Press release from the National Academy of Medicine

April 15, 2020


The COVID-19 epidemic takes on a particular aspect in children and adolescents, with low morbidity and mortality rates in this age group and the possibility of hidden transmission of the infection in the population.

Since the beginning of the epidemic, child psychiatric care has seen a massive reduction in full- and part-time hospitalizations and the extensive use of teleconsultations. The aim was to make inpatient beds available for coronavirus patients.

This change in care practices has sometimes led to psychological decompensation, forcing a return to more traditional forms. At the same time, patients have found a new balance with the help of remote ambulatory monitoring, which appears increasingly precarious as containment is prolonged.

In the general population, containment cuts children and adolescents from their usual network of relationships. It can also create tensions within the family unit: fear of illness, unusual promiscuity, fear of a deteriorated economic situation, the need to take care of children’s schooling at home while continuing to work from home. These tensions can lead to intra-family violence, of which children are often the first victims and which will be a major risk factor for later psychiatric disorders.

In this context, the National Academy of Medicine recommends that:

1.For children and adolescents currently in a health or medico-social structure:

– to maintain as far as possible the effort of care by telemedicine;

– in parallel, to maintain a “non-electronic” care offer, within the medical structures, for patients with the most severe disorders and those at high risk of acute decompensation;

– to identify potential crisis situations (precarious housing, parental isolation, addictions, history of intra-family violence, etc.) and to propose without delay the actions that these situations require;

– to issue certificates of exceptional relocation for medical reasons in order to authorise possibly extended outings for families who require them.


2.For children and adolescents in the general population:

– to make wide use of the leaflet “Advice for parents in situations of confinement” [1]: 1/ Explain and inform, 2/ Provide security, 3/ Value the importance of the group, 4/ Punctuate daily life, 5/ Manage the screens;


– for adolescents, to monitor the possible use of psychoactive substances (alcohol, tobacco and others);

– to stimulate collective resilience initiatives, for example by organizing virtual groups of parents of children from the same class or housing estate;

– to extend the government scheme “Covid-19 – Domestic and Family Violence” to include violence against children.

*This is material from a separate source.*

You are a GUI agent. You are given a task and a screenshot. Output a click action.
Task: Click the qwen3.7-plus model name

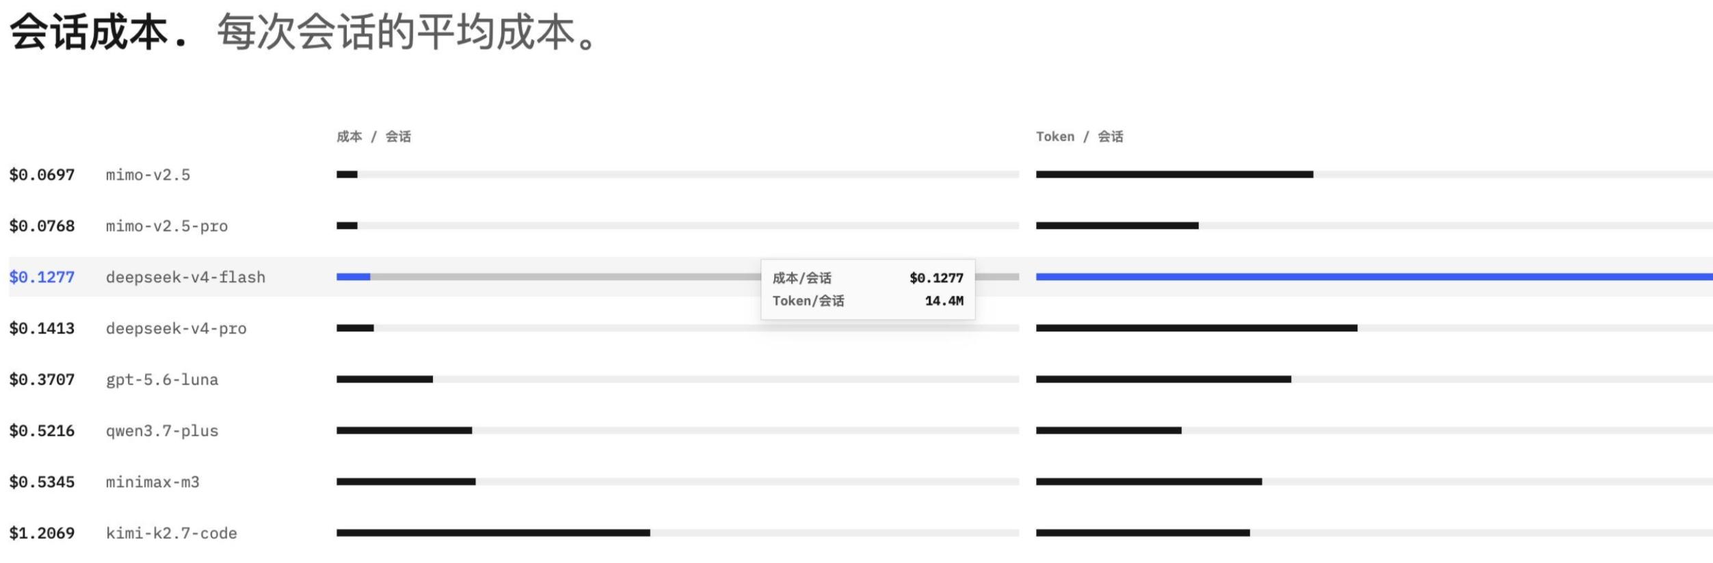162,431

Finally, an offer of psychological and child psychiatric care in the post-containment period must already be prepared. While the majority of our children and adolescents have significant resilience capacities, some of them will nevertheless present disorders of varying severity at the end of the containment period. It will then be important to identify the situations where child psychiatric care will be necessary and those where parental information will be sufficient.


[1] Collège National des Universitaires de Psychiatrie and Société Française de Psychiatrie de l’Enfant et de l’Adolescent et Disciplines Associées. Advice to parents in a situation of confinement.